Nazareth Hill is also known as The House on Nazareth Hill.
Oswald Priestley was widowed ten years ago, when his daughter was just a child. He's done his best to raise her and give her proper values. But now she's a teenager, convinced she knows everything about life and that her father knows nothing. She's moody and sullen. She talks back. Her grades are dropping. And to make matters worse, she's taken up with a boy from the wrong side of the tracks. Amy Priestley is a normal teenager. Her boyfriend may be lower class, but he's kind and intelligent. Amy doesn't remember her mother. She does remember that as a child she was afraid of Nazareth Hill, the abandoned asylum that looms over the town. Now Nazareth Hill has been made into apartments, and she and her father have moved in. Their neighbors are a little eccentric at first, and as time passes, their odd quirks become less amusing and more dangerous. Amy is convinced that something in the building's past is contaminating its present. Her search for the truth irritates her increasingly irrational father, who is also trapped in a role dictated by Nazareth Hill. When the truth becomes known, no one wants to believe it – not Amy's boyfriend, not her former allies among Nazareth Hill's tenants, and especially not her father. It is said that the truth shall set you free. In Nazareth Hill, the truth brings captivity and death.

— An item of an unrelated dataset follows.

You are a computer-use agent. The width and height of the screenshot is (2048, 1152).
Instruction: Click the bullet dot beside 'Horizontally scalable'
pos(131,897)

John Ramsey Campbell (born 1946) is a British horror writer.
Since Ramsey Campbell first came to prominence in the mid-1960s, critics have cited Campbell as one of the leading writers in his field: T. E. D. Klein has written that "Campbell reigns supreme in the field today", while S. T. Joshi stated, "future generations will regard him as the leading horror writer of our generation, every bit the equal of Lovecraft or Blackwood."